Sin embargo, el periodismo español tiene que hacer examen de conciencia, ya que cuando llegó el momento de fiscalizar al ex jefe del Estado, al gran factótum de la Transición española, las plumas enmudecieron, la tinta se secó y las rotativas se detuvieron. Tuvieron que ser otros, los reporteros de los tabloides ingleses como The Telegraph, quienes vinieran a investigar lo que aquí se tapaba y se callaba vergonzosamente. Esa página oscura quedará para la historia de nuestro periodismo patrio y de nuestra frágil democracia. Gracias a medios extranjeros como Forbes hemos sabido a cuánto ascendía la fortuna del rey emérito, el affaire Corinna, las fundaciones en el extranjero como burdas tapaderas para la evasión, las cuentas en Suiza, las comisiones del AVE a la Meca, las tarjetas Royal Black, las yeguadas que lavan dinero y la calderilla de Jersey. Todo eso que no quisimos desvelar por miedo reverencial, consignas de las altas esferas o pactos de silencio.
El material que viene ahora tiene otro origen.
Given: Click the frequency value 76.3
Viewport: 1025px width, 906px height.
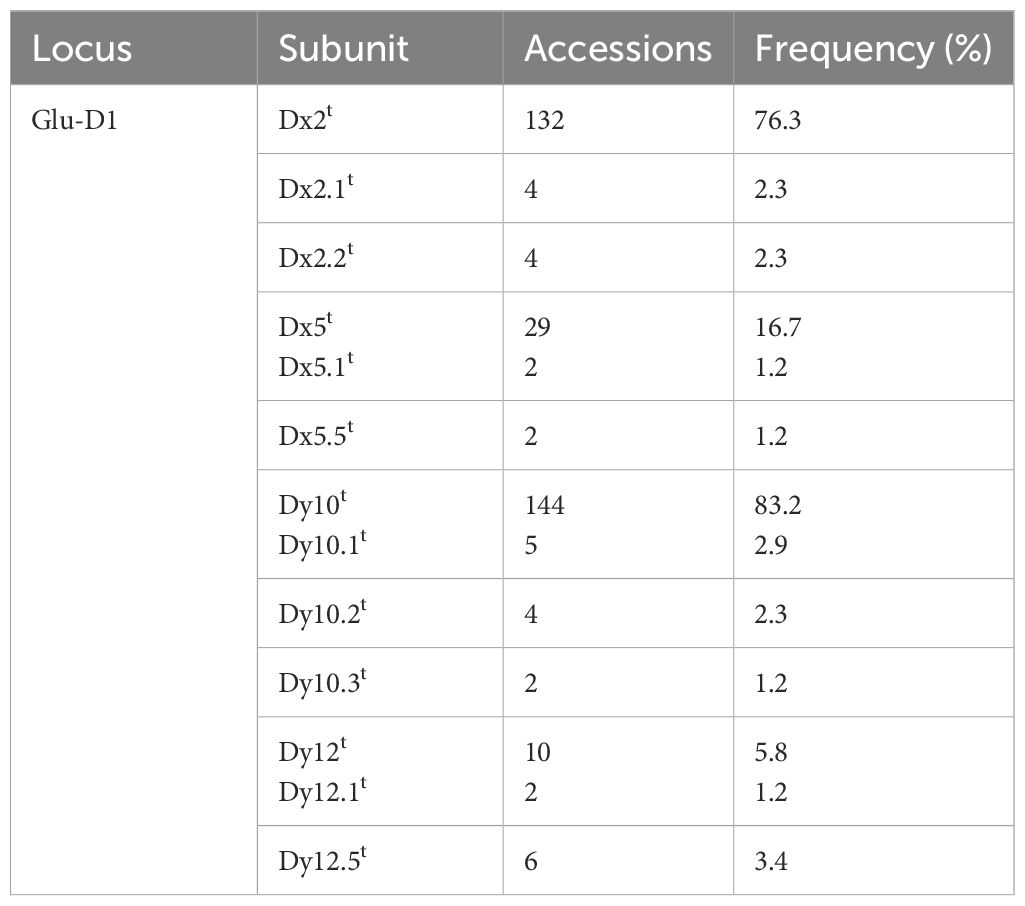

Está bien que Felipe VI apele a la calidad de nuestros profesionales y que reivindique la importancia de un “periodismo de calidad, el que brinda información confiable que constituye cada vez más una exigencia social”. Está muy bien que el monarca recuerde que “donde hay buenos periodistas hay rigor, veracidad, investigación y análisis crítico como valores fundamentales para toda la sociedad que deben transmitirse a las nuevas generaciones”. Todo eso es cierto, como también lo es que la institución monárquica ha fracasado tras décadas de falta de transparencia. Mientras los escándalos alrededor del rey emérito siguen sucediéndose día sí día también; mientras Juan Carlos sigue fugado o exiliado o de vacaciones en Abu Dabi (a estas alturas los españoles aún no sabe en qué situación legal se encuentra el que fuera su jefe de Estado y primer guía en la Transición de la dictadura a la democracia), cabe preguntarse si el manto de silencio se ha acabado realmente o como tantas otras cosas de la monarquía (incluida la inviolabilidad) esto también se hereda.